Неудивительно, что, по воспоминаниям Д., после похорон Макса Розалинда «ходила по дому, приговаривая: „Это мое, и это мое…“» Нетрудно понять и то, почему по мере того, как мать старела, Розалинда все более рьяно защищала ее и все больше заботилась о судьбе ее наследства.
Отношение же Агаты к этому было иным. В чем бы она ни подозревала своего второго мужа — в том, что он женился на ней ради денег, в том, что он ей изменял, в том, что он немедленно женится вновь, если она умрет раньше, — она непоколебимо оставалась на его стороне. В 1971 году она прислала Розалинде длинное письмо, касающееся своих пьес (Розалинда предостерегала ее против новой постановки «Пятерки Фиддлера», последней работы, встретившей холодный прием). Письмо заканчивалось так: «Я знаю, что ты печешься прежде всего о моих интересах, как делала тетя Москитик [Мэдж], когда внушала мне не выходить замуж за Макса и даже отказалась приехать на свадьбу. Слава богу, я ее не послушала! А то упустила бы сорок лет счастья. Если человек не готов рискнуть в своей жизни хоть несколько раз, лучше ему сразу умереть!»[515]
Такова была позиция Агаты: Макс сделал ее счастливой. Это могло означать, что у Макса не было длительного романа с Барбарой Паркер и что супруги Мэллоуэн были до конца верны друг другу. Так представил дело Макс в своих мемуарах. Или это могло означать, что роман все же был, но Агата ничего о нем не знала (хотя Гарднеры настаивают на том, что она всегда была в курсе).
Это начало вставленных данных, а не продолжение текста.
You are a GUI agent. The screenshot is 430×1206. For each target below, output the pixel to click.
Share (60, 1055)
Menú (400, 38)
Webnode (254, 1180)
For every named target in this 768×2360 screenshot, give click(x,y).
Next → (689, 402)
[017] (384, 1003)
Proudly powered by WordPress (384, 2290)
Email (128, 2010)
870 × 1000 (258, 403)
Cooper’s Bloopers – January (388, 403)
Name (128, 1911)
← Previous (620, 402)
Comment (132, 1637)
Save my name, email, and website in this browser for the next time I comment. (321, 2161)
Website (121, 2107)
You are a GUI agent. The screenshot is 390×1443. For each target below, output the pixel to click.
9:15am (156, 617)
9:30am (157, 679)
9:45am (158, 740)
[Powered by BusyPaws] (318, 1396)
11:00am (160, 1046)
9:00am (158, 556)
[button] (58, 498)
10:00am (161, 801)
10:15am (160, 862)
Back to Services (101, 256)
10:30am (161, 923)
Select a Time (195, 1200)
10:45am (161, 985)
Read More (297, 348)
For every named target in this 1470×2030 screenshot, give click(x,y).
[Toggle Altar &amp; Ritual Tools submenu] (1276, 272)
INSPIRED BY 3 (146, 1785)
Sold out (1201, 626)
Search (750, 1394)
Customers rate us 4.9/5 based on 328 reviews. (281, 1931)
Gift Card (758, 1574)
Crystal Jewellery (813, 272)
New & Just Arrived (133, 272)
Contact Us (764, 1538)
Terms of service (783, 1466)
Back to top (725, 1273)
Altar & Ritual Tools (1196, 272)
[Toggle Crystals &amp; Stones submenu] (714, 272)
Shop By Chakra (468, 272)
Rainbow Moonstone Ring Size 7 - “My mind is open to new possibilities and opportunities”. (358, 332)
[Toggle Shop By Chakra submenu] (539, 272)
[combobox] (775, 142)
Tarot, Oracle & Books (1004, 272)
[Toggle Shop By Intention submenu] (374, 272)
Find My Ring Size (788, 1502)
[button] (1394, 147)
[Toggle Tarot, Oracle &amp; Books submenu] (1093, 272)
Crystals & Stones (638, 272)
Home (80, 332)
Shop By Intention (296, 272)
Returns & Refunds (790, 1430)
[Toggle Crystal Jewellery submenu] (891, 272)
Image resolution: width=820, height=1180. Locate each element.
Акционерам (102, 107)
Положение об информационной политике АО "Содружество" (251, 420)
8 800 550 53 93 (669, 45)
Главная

Это могло означать и что-нибудь более сложное, более тщательно обдуманное, более смиренное. Свидетельства тому находим в книгах Агаты, которые так часто служат ключом к пониманию ее загадочного характера.
Пьеса «Вердикт», поставленная в 1958 году, не имела успеха. Она была освистана на премьере и продержалась всего четыре недели. Это не была традиционная пьеса в жанре Агаты Кристи: в ней нет ни загадки, ни разгадки. Это была человеческая драма. Карл, профессор средних лет, женат на Анье, женщине-инвалиде. Одна из студенток Карла, Хелен, влюбляется в него столь страстно, что убивает его жену, оправдывая свое деяние соображениями милосердия — якобы это акт эвтаназии. В преступлении обвиняют другую женщину, Лайзу. Лайза — компаньонка Аньи, они с профессором любят друг друга, но не дают воли своей страсти. «С каждым месяцем, с каждым годом она становится чуточку слабее, — рассказывает Лайза. — Так может продолжаться много-много лет». «Тяжело ему», — говорят ей в ответ, и она повторяет: «Да, вы правильно говорите: тяжело ему».
О Хелен Лайза знает: «Конечно, она влюблена в Карла», — но ей и в голову не может прийти, что он ответит ей взаимностью. Он и не отвечает. «Как мало вы понимаете, — говорит он Хелен, когда та пытается вести с ним свою вульгарную игру. — Вы говорите как ребенок. Я люблю свою жену». Девушка не в состоянии это понять, говорит, что, наверное, он когда-то любил Анью, а теперь она старуха и интимная жизнь для нее закончена, она уже совсем другой человек.
«Карл. Нет, тот же. Мы не меняемся. Анья все та же. Жизнь проделывает с нами разные фокусы. Отнимает здоровье, приносит разочарования, изгнание, из всего этого образуется панцирь, под которым прячется истинное „я“. Но оно, это „я“, никуда не исчезает.
Хелен. Вы говорите ерунду. Если бы еще это был настоящий брак, так нет же. В сложившихся обстоятельствах этого не может быть.
Карл. Это настоящий брак».
К концу пьесы Карл признается доктору Аньи, что любит Лайзу.
«Карл. Я люблю ее. Вы знали, что я люблю ее?
Доктор. Да, конечно, знал. Вы давно ее любите.
Карл.…Но это не означает, что я не любил Анью. Я любил ее. Я всегда буду ее любить. Я не хотел, чтобы она умерла.
Доктор. Знаю, знаю. Я никогда в этом не сомневался.
Карл. Может быть, это странно, но человек может любить одновременно двух женщин.